Por si las moscas llevo meses tomando aceite de onagra y espero que todo haya vuelto a la normalidad. Sinceramente no tengo fuerza moral para ir al médico de cabecera y pedir análisis hormonales completos otra vez, estoy harta de dar las mismas explicaciones, revolver mis entrañas con esto, y a cambio oír las mismas chorradas: no te quejes que estás bien, cuando te quedes como Constantito Romero vuelves y ya te tomaremos en serio, será psicosomático, te lo imaginas, lo único que para la caída del pelo es el suelo, no hay solución, ponte peluca, te doy volante para el dermatólogo dentro de nueve meses y se lo cuentas a él etc…

Pagar 250 euros a un laboratorio privado - análisis anuales- es otra opción (muy cómoda por cierto, les llevas la lista de lo que quieres que te miren y no hacen preguntas), sin embargo no es que nade en la abundancia últimamente, ni tampoco tengo seguro privado. Un tiempo creí que me compensaría, pero ahora mismo que estoy tratándome en el homeópata no, pues eso no lo cubre ninguno. Para dentista y oculista sí tengo mutua pero estamos en las mismas. Eso sí, sonrisa profident como nadie y gafas último modelo jeje. Ojalá el resplandor de mis dientes desvíe la atención del brillo de mi calva. Me temo que no.

Después de 10 meses tomando diane, aparte de las dos tallas de sujetador adicionales y el efecto retardante postdepilación, no han servido de mucho en mi pelito, y tampoco he tenido novio estable como para disfrutar de sus ventajes. No me puedo quejar de más efectos secundarios, quizá algo más de celulitis y un par de venillas en la cara interna del muslo derecho. Sin embargo no cogí más peso del habitual por llevar vida sedentaria, pero ahora he de tener en cuenta los problemas digestivos que me produce una hiperinsulinemia que no me he controlado porque ningún médico ha sabido o querido buscar, hasta mi homeópata, claro. Lo peor, lo que me ha desmoralizado y me ha borrado la sonrisa las últimas cuatro semanas, es que además de ser un fármaco inútil en mi caso, me toca pagar las consecuencias de haberme hormonado sin necesidad –sucede a los tres meses, más o menos, después de dejarlas-, y es que acabo de barrer bolas de pelo como nunca, he desatascado el sumidero de la ducha y he cepillado dos americanas hilvanadas de pelos.
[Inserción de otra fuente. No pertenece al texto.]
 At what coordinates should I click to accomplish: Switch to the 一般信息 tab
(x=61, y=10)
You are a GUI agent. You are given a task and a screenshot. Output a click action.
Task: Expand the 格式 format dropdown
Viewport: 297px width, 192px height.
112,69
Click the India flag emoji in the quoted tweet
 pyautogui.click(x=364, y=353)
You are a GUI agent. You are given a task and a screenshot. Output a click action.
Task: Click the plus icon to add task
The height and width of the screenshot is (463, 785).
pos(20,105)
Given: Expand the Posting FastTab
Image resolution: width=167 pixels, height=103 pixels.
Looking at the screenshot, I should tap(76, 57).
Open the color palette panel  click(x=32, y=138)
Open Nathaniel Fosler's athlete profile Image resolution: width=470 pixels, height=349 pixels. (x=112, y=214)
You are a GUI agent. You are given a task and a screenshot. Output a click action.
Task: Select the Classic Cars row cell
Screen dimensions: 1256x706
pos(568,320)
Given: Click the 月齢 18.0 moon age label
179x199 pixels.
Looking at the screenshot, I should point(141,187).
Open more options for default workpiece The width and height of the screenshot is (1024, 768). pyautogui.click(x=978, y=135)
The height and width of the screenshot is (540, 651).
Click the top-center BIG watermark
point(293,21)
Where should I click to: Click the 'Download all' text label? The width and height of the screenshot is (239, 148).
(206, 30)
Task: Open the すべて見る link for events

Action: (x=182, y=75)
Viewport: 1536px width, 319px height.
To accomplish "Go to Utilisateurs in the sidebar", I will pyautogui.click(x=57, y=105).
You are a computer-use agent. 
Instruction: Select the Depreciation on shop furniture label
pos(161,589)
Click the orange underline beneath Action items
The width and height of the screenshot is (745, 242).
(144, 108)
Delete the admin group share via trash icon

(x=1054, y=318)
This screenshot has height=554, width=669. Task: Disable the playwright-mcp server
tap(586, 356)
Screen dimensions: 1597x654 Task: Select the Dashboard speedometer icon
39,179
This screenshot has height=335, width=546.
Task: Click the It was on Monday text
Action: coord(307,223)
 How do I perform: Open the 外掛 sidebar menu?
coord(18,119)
Están por todas partes, en mi ropa, en mi escritorio, en el teclado de mi portátil, en el lavabo, en la almohada, en la toalla del gimnasio, en el neceser donde guardo maquillaje, hasta en platos de comida… no me atrevo a contarlos, pero a bote pronto creo que unos 200 cada día. Lamentablemente con alopecia desde los “sweet sixteen” no tengo mucho cabello del que prescindir. Por favor, que pare. Que pare ya por Dios.